>> start DATASET RECORDS
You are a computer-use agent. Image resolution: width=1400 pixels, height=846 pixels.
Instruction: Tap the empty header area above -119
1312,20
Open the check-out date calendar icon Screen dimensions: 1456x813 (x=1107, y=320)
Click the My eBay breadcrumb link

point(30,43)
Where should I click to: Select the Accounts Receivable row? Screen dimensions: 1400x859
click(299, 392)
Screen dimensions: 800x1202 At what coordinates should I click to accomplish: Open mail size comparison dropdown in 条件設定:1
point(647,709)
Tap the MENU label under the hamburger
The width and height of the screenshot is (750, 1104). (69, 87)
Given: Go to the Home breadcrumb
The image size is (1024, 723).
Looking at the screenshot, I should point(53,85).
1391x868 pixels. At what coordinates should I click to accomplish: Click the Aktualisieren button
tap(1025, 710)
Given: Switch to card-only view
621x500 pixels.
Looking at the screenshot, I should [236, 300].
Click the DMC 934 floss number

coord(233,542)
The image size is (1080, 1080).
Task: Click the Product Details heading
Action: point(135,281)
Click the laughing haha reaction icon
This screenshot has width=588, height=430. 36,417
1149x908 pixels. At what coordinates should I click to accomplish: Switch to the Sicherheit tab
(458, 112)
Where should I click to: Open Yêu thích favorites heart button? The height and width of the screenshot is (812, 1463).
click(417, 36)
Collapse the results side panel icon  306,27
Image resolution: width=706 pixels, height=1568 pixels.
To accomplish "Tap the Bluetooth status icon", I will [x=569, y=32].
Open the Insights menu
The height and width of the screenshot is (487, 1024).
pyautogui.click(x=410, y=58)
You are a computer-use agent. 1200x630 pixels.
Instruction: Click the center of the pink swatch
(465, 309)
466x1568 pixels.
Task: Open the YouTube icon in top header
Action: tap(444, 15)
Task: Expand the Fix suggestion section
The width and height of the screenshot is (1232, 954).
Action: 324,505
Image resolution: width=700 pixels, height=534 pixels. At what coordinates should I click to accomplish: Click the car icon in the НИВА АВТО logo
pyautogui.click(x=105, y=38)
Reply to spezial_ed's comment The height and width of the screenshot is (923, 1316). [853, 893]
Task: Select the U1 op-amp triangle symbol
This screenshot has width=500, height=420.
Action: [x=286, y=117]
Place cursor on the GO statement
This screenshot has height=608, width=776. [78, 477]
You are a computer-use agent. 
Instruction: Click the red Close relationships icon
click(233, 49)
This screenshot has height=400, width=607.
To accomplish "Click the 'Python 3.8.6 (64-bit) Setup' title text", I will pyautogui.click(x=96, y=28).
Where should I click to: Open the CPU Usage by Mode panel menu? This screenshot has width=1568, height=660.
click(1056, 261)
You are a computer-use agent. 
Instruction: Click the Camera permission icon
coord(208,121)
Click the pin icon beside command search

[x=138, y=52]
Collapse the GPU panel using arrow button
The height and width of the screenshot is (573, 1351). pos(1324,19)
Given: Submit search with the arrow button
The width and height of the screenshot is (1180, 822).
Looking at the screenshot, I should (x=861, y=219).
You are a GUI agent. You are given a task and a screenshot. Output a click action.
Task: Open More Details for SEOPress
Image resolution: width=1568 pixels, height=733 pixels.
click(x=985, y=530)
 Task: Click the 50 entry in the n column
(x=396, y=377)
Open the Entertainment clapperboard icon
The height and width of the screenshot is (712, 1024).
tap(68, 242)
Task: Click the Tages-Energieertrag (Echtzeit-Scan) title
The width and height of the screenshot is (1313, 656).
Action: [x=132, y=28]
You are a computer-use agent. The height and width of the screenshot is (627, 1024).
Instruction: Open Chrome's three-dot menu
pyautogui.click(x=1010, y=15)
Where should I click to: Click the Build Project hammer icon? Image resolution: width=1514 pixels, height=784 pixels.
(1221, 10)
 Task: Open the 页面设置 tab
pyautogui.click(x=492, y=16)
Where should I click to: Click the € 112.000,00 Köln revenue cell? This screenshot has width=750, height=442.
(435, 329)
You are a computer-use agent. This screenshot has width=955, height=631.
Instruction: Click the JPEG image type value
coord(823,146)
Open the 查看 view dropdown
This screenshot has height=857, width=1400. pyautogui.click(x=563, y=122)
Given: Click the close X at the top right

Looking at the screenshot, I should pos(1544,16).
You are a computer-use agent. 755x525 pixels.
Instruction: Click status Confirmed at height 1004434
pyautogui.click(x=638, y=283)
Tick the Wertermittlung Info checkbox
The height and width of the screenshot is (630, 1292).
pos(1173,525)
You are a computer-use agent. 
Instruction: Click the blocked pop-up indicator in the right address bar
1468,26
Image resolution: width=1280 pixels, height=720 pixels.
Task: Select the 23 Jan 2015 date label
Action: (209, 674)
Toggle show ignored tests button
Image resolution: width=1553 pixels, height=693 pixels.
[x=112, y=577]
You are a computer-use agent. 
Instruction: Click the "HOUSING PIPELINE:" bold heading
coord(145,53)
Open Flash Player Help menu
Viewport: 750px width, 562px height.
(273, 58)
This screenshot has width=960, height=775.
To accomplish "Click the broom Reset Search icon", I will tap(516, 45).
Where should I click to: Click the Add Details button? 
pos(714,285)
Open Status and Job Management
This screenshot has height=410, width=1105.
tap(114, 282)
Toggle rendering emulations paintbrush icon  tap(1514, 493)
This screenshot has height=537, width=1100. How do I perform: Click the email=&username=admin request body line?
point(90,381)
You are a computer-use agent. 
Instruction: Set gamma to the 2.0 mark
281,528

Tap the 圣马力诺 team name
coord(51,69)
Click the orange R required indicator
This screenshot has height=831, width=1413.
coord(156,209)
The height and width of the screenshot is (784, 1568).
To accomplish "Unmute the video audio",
>> end DATASET RECORDS
STATED EXERCISE: Could you rewrite the items from the very first one through the line with "point(30,43)" as a two-column CSV headed item and answer, with one row per item, each field in quotes and any line breaks turned into spaces?

SOLUTION FOR THIS TASK:
item,answer
"You are a computer-use agent. Image resolution: width=1400 pixels, height=846 pixels. Instruction: Tap the empty header area above -119","1312,20"
"Open the check-out date calendar icon Screen dimensions: 1456x813","(x=1107, y=320)"
"Click the My eBay breadcrumb link","point(30,43)"